Respiratory failure is a common cause of death worldwide. According to the World Health Organization, pneumonia and chronic obstructive pulmonary disease (COPD) were the third and fourth leading causes of death in 2004, respectively1. Therefore, decreasing the number of deaths caused by respiratory failure is important for improving the health of the general population.

We previously demonstrated that a reduced forced expiratory volume in 1 s (FEV1) is associated with mortality due to all causes and cardiovascular disease specifically in a Japanese general population2. However, although low FEV1 was a significant risk factor for death by respiratory failure in a univariate Cox proportional hazard analysis, low FEV1 was not a risk for respiratory death independent of other confounding factors such as age, sex, smoking, blood pressure, liver function, renal function, and dyslipidemia in multivariate analysis2. This result suggests that the risk of respiratory death cannot be evaluated solely based on pulmonary function. Hidden factors associated with respiratory death must be identified in order to devise measures to reduce these deaths in the general population.
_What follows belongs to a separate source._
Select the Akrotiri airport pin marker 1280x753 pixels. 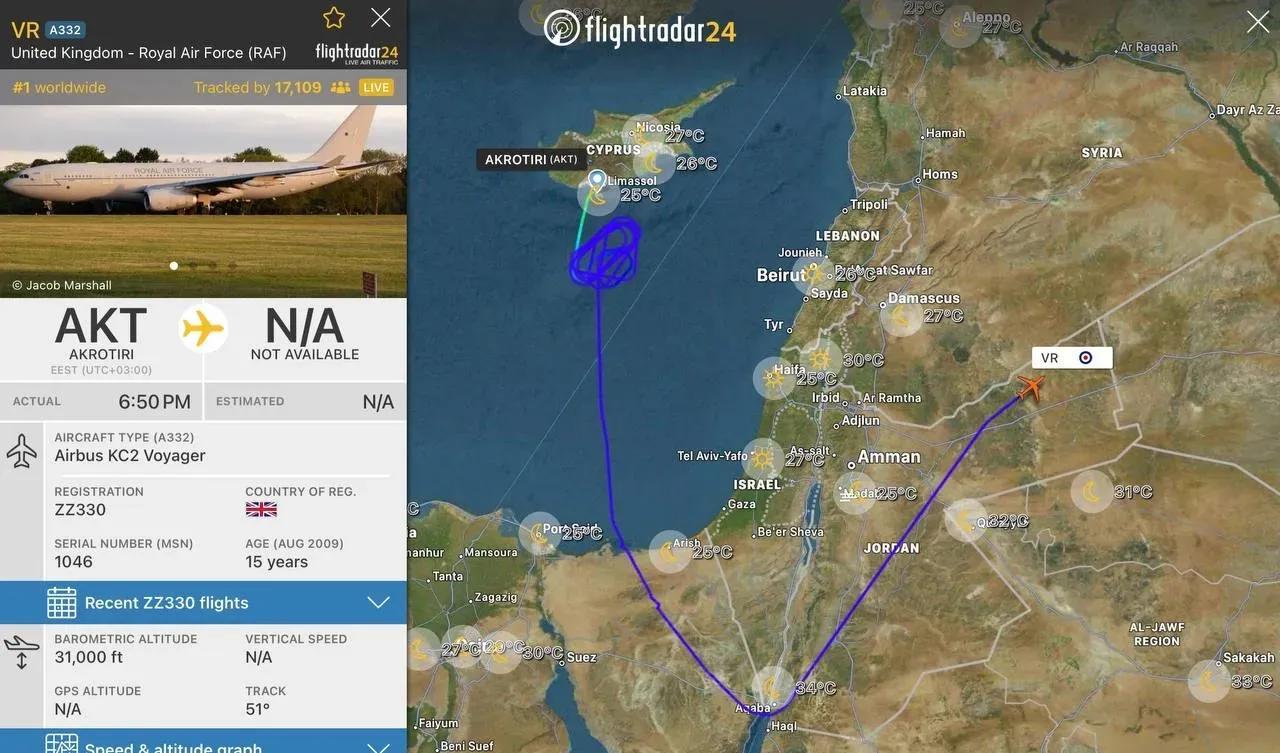click(597, 181)
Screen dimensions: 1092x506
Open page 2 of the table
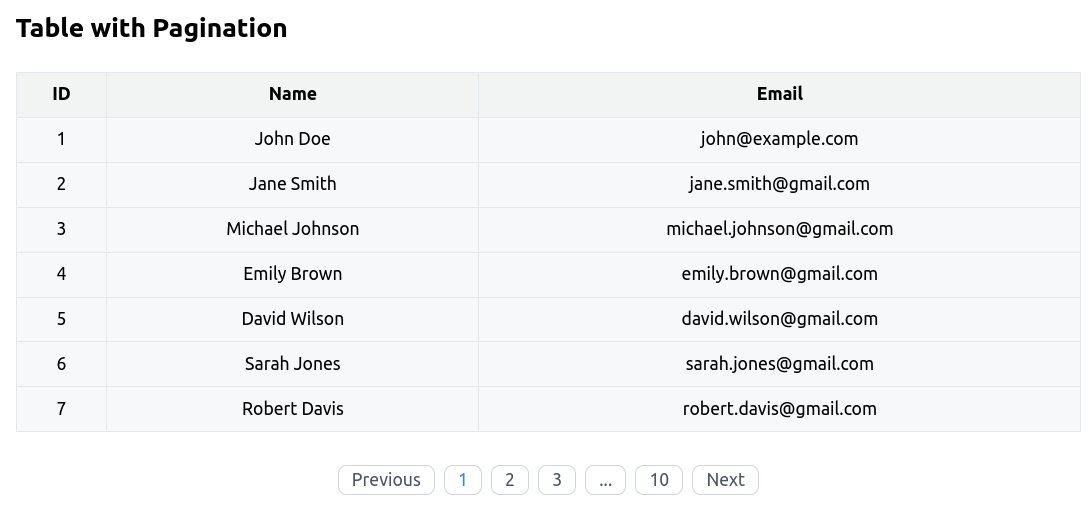point(509,480)
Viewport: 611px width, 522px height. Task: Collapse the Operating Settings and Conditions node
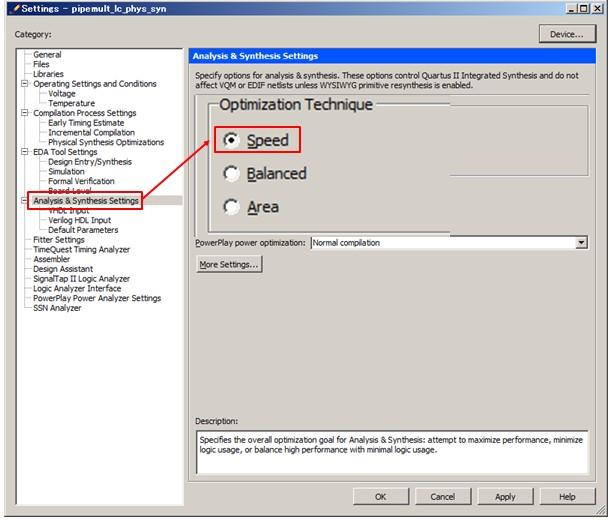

To date, the risk factors associated with death caused by respiratory failure have not been fully investigated in a general population. The aim of this study was to determine the characteristics of individuals who die by respiratory failure in a Japanese general population.

Results

Comparison of characteristics between subject groups

During the 7-year study period, 127 subjects died. Among these, 27 deaths were attributed to respiratory failure as follows: pneumonia (n = 22), COPD (n = 1), pulmonary fibrosis (n = 3), and bronchial asthma (n = 1). The subject population was divided into three groups as follows: subjects who were alive at the end of the study period (group A, n = 3126); those died of respiratory failure (group DR, n = 27); and those who died of diseases other than respiratory failure (group DoR, n = 100). The subject characteristics in the three groups are summarized in Table 1. The mean age, renin activity, and homocysteine (Hcy), D-dimer (D-D), and fibrinogen concentrations in groups DR and DoR were significantly higher than those in group A. The proportion of female subjects was significantly lower in groups DR and DoR than in group A. The Brinkman Index, serum creatinine (sCr), uric acid (UA) concentration, and adiponectin concentration in group DoR were significantly higher than those in group A, but they did not differ significantly between groups DR and A. The body mass index (BMI) and total cholesterol (TC) in group DR were significantly lower than those in groups A and DoR. The red blood cell count (RBC) and FVC % predicted in group DoR was significantly lower than those in group A, but the two variables did not differ significantly between groups DR and A. The FEV1 % predicted in groups DR and DoR was significantly lower than in group A. The percentage of individuals with a FEV1/FVC < 0.7 was significantly higher in groups DR and DoR than in group A. The aspartate aminotransferase (AST) in group DR was significantly higher than that in group A, but did not differ between groups DoR and A. Subjects with a history of stroke, gastric ulcer, and cancer were more frequent in group DR than in groups A and DoR. Subjects with a history of respiratory disease were less frequent in group A compared with groups DR and DoR, but the percentage did not differ between groups DR and DoR.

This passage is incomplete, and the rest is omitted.